Last but not least, escapes hardly constituted the main source of understatements for yet uncounted GULAG-related deaths. The most important statistical factor that supressed registered mortality was medical release (so-called “aktirovka”) Terminally ill invalids, discharged early on medical grounds, died soon after release, but camp doctors deliberately excluded these fatalities from medical registries to create a success story for internal reports.[10] If one day access to local GULAG archives improves, assiduous scholars would be able to piece together and factor in all these understatements (escapes, medical releases and several others). Then, we certainly will arrive at a higher number of GULAG-related deaths than the central statistics, published in the early 1990s, indicated.

 

[1] V.N. Zemskov, ‘Arkhipelag GULAG: glazami pisatelia i statistika’, Argumenty i fakty, 45,1989 ; ‘Zakliuchennye, spetsposelentsy, ssyl’noposelentsy, ssyl’nye i vyslannye’, Istoriia SSSR, no.5 ( 1991):151–165 ; GULAG (istoriko–sotsiologicheskii aspekt)’, Sotsiologicheskie issledovaniia, no. 6 (1991): 10–27 and no.7 (1991): 3–16.

[2]Zemskov, ‘Politicheskie repressii v SSSR (1917—1990)’, Rossiia XXI, No 1–2 (1994):119; Zemskov, Stalin I narod. Pochemu ne bylo vosstania (Moscow: Algoritm, 2014), 83–84; A.I.Kokurin, and Iu. N. Morukov, Svobodnaia mysl’, XXI, vol.10 (2000):114–115; M.Iu.Morukov, Pravda GULAGa iz kruga pervogo (Moscow: Algoritm, 2006), 183–184.
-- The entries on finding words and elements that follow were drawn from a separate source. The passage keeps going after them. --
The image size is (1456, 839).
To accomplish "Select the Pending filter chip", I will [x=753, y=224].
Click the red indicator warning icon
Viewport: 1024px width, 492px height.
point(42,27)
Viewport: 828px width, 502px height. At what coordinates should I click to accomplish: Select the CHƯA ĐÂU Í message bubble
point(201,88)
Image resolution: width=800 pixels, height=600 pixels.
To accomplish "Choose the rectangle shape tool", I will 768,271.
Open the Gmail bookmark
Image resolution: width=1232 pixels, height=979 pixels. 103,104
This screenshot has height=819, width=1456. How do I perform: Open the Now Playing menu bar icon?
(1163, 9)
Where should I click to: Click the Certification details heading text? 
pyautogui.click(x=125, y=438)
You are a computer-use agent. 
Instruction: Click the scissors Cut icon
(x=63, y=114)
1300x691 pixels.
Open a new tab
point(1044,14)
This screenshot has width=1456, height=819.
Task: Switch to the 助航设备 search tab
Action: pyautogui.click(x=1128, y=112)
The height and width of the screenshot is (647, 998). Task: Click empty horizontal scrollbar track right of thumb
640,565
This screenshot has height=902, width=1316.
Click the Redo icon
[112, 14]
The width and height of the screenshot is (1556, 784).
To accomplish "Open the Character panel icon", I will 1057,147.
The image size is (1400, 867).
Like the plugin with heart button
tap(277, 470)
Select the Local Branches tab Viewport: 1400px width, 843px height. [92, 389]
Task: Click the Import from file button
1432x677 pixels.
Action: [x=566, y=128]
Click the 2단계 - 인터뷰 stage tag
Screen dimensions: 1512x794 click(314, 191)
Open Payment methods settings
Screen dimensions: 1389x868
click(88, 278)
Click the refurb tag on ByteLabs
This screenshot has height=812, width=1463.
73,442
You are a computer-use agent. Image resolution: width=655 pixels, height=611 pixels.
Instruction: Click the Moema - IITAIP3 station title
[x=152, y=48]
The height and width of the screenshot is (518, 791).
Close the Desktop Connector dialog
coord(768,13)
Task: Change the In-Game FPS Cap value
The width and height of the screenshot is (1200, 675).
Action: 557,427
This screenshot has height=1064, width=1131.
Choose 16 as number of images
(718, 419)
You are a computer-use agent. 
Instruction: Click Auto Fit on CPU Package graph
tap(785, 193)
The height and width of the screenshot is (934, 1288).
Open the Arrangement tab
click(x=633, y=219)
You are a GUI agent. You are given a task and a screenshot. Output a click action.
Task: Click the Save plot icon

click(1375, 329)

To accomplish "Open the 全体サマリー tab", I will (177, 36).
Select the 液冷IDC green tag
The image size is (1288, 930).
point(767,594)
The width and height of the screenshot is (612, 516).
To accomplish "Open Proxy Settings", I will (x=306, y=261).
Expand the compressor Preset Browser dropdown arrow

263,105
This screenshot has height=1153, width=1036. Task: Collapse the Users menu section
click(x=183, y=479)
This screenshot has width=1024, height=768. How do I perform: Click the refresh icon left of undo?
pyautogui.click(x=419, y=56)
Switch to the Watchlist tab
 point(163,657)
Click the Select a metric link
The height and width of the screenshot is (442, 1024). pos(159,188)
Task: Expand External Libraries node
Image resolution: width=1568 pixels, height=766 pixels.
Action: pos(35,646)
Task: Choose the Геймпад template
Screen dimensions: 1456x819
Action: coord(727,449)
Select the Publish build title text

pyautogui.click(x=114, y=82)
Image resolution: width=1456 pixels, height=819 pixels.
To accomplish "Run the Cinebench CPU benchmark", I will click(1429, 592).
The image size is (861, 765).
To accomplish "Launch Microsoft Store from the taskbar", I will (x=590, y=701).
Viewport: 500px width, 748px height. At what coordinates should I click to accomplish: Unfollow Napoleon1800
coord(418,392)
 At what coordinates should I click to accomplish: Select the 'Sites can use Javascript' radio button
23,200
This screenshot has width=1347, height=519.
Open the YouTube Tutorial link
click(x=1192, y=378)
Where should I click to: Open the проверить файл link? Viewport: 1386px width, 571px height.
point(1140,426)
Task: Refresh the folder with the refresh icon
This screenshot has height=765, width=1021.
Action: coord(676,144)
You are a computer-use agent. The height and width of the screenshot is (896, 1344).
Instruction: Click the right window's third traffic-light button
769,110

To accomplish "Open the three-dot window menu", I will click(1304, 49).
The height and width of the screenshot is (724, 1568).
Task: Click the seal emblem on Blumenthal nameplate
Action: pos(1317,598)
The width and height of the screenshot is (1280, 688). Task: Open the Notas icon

[3] Zemskov, ‘Politicheskie repressii v SSSR (1917—1990)’, Rossiia XXI, No 1–2 (1994):119.

[4] Zemskov, “O podlinnosti statisticheskoi otchetnosti GULAGa”, Sotsiologicheskie issledovaniia, No.6 (1992): 155-156.

[5] For instance, Zemskov’s monograph on special settlers (Spetsposelentsy v SSSR, 1930-1960. Moskva: Nauka, 2003) contained only one fond in bibliography section dealing with personal files of special settlers from Arkhangel’skaia oblast, but never statistical agencies.

[6] Zemskov, ‘K voprosu o mashtabakh repressii v SSSR’, Sotsiologicheskie issledovania, no.9 (1995): 126.

[7] Zemskov, Stalin I narod. Pochemu ne bylo vosstania (Moscow: Algoritm, 2014).

[8] Zemskov, Stalin I narod. Pochemu ne bylo vosstania (Moscow: Algoritm, 2014)

[9] Back in 1996 Stephen Wheatcroft presciently proposed “a maximum camp death rate”, which “includes recorded deaths, uncaptured runaways and disappearances in transit. Not all of these categories would cover deaths, but many would”. See Stephen Wheatcroft, “The Scale and Nature of German and Soviet Repression and Mass Killings, 1930–45”. Europe-Asia Studies. 48 (8), 1996, 1337.

[10] See Golfo Alexopoulos. Illness and Inhumanity in Stalin’s Gulag. New Haven, CT: Yale University Press, 2017; Nakonechnyi, Mikhail ‘Factory of invalids’: Mortality, disability and early release on medical grounds in GULAG, 1930-1955 [PhD thesis]. (University of Oxford, 2020); Nakonechnyi, M.  “They won’t survive for long”: Soviet officials on medical release procedure”. In A. Barenberg, & E. Johnson (Eds.), Rethinking the Gulag: Sources, Identities, Legacies, (Indiana University Press, forthcoming, March 2022).